We don’t know much about Haggai. Like many of the Old Testament prophets, he comes out of nowhere, and this itself is significant. The prophets came in the name of God, not their previous roles or accomplishments, not by virtue of their status in society, not by their appointed position. Haggai is completely unknown, foreign to the reader, in the same way that the Word of God had been foreign to the people of Israel in that generation. His two-page sermon bursts into the life of Israel as a much-needed work from God. One of the commentators put it so well, “We know only that he was a servant of God, and more than this is not needful for us, or it would have been revealed.”


The Holy Spirit isn’t usually credited with an overly large role in the OT, but in the books of Haggai, Zechariah, and Malachi he takes center stage. These three prophets are uniquely situated after the exile and before the work of restoration was complete. They were the ones who prophesied to people who had been beaten down in every conceivable way for two generations.


The book of Haggai reads more like a sermon than anything. The prophets address to the tired, discouraged nation moves from confrontation to exhortation and from rebuke to comfort. Haggai confronts the complacency of the Israelites in his first message. The Israelites moved back to Jerusalem and for the first two years, they struggled to rebuild their city and the temple. For the next fourteen, the temple sat in ruins, until Haggai came back to Jerusalem. His charge is simple: consider your ways.


Haggai knew his stuff. He refers to Jeremiah, Deuteronomy, Ezekiel, Leviticus, and Isaiah. The content of his message isn’t particularly new. Most of what we have in Haggai is a reminder.


It’s interesting what we choose to remember about the past. The people in Israel were discouraged when they began to rebuild the temple, because many of them remembered seeing and hearing about the temple in its former glory. They asked, “Is this even going to compare with the old one?” Their worship was being hindered by misplaced nostalgia. They lost sight of the fact the temple wasn’t nearly as important as the God who dwelled there.


It’s not unlike our own cultural nostalgia, whether it be for the Reagan years, the civil rights movement, or the Christian heyday of the 1950s. God doesn’t promise to bring back the past, he promises to be with us in the present.


In Jerusalem, excuses had become the norm; instead of building God’s house, the people built their own, and they went about their own business so that they didn’t have to do his. But Haggai makes one thing very clear. Although it looks like the people of Israel were cheating God, they were actually cheating themselves.
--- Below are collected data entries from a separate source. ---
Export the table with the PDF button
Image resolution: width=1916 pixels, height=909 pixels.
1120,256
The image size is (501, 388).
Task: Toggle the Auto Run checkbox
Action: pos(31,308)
The reason they were lethargic, dissatisfied, and lacking was because they were withholding their worship from God.


Haggai reminds us of a simple lesson: the remedy for worn out worshippers is worship. We need a renewed zeal for the name of the Lord. Our efforts in the public square will never amount to anything if we haven’t first made God’s name great in our own hearts.


It wasn’t until the Israelites put their excuses aside, refocused on God, and began to build together that they experienced the Spirit of God afresh in Jerusalem. We won’t find relief from our fatigue until we stop focusing on what we’re tired of and pour ourselves out in the service of God.


These three prophets show us that the Lord is always beginning something new. Malaise is a precondition for a new work of grace. Our job is to reorient, refocus, and return to what we’ve been called to do - love God with our whole hearts, worship him, make disciples, love our neighbors. Our national reputation will follow along.